This page explains how The Civic Fox handles sources, tips, corrections, uncertainty, and support boundaries.

The short version

The Civic Fox starts with public records, explains what they say, separates facts from interpretation, and corrects mistakes when found.

The Civic Fox is built around a simple discipline: public understanding should begin with verifiable source material whenever possible. That means public records, official documents, meeting materials, public notices, statutes, policies, budgets, ordinances, resolutions, and other civic sources.

1. Source first

The Civic Fox prefers primary sources over secondhand claims. A news story, public comment, campaign statement, or tip may point toward an issue, but it does not replace the underlying public record.

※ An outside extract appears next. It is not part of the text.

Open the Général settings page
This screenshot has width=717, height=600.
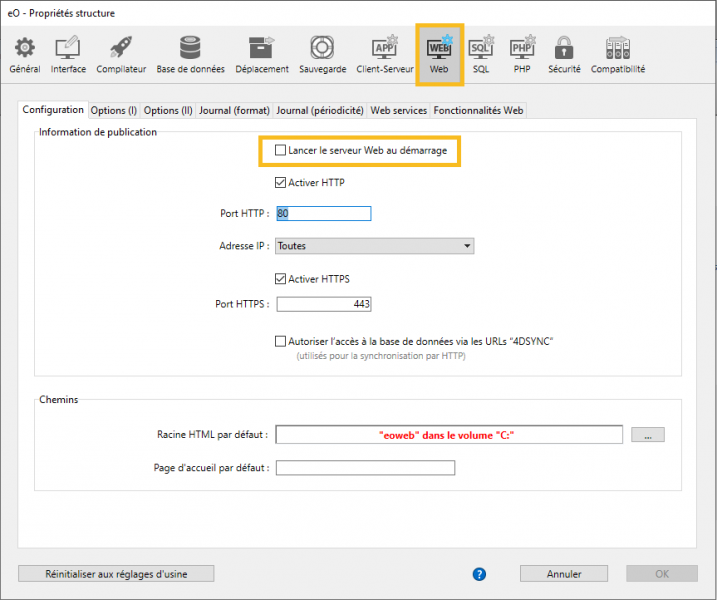[24, 54]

2. Public documents before commentary

The work is not to produce a reaction first and find sources later. The work is to locate the public material, read it carefully, and explain what it appears to say in ordinary language.

3. Fact, context, inference, unknown

Good civic interpretation separates different kinds of claims:

4. How tips are treated

A tip is a lead, not a fact. The Civic Fox may use tips to look for public documents, agenda items, meeting records, policies, filings, notices, or other civic source material. Submitting a tip does not guarantee coverage, reply, confidentiality, or publication.

5. Corrections and updates

If a page is incomplete, outdated, or wrong, the correct move is to update it clearly. Corrections should be dated and visible when the change affects meaning. Small copy edits may be made without a formal correction note.

6. Sponsorship does not shape conclusions

Support may sustain the work, but it does not steer the work. Sponsors do not receive control over topics, timing, wording, conclusions, corrections, or source selection. Recognition is informational only.